Schlechte Betriebskultur und Führung sind Risikofaktoren
Laut internationalen Erhebungen zählt eine schlechte Betriebskultur zu den grössten Risikofaktoren psychischer Erkrankungen am Arbeitsplatz. Zu den Negativbeispielen zählen unter anderem diffamierende Sprüche und ein respektloser Umgang. Positiv ausgedrückt geht es um Themen wie Vertrauen, Ehrlichkeit, Verlässlichkeit und Fairness.

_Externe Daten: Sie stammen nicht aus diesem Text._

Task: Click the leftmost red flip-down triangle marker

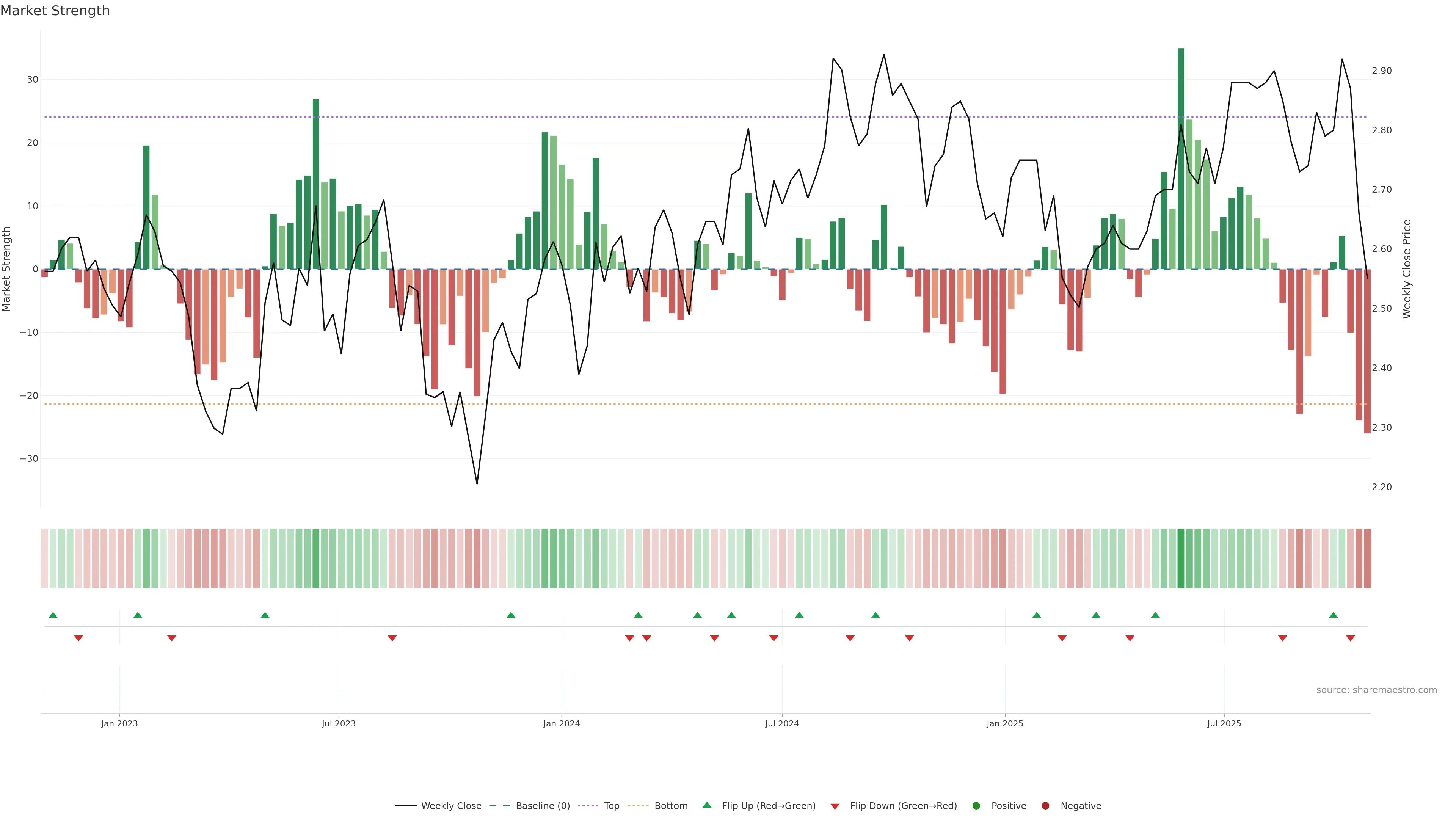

Ebenso zentral sind eine klare Führung sowie klare Erwartungen an die Mitarbeiter und Mitarbeiterinnen. Ausschlaggebend ist hierbei weniger die Art des Führungsstils, sondern vielmehr die Verlässlichkeit der Führung: «Der Mitarbeiter muss sich in der Landschaft orientieren können und eine gewisse Sicherheit haben, dass sich die Spielregeln nicht plötzlich ohne Ankündigung ändern», sagt Ihde. Firmen und Führungskräfte sollten ein angstfreies Klima bieten.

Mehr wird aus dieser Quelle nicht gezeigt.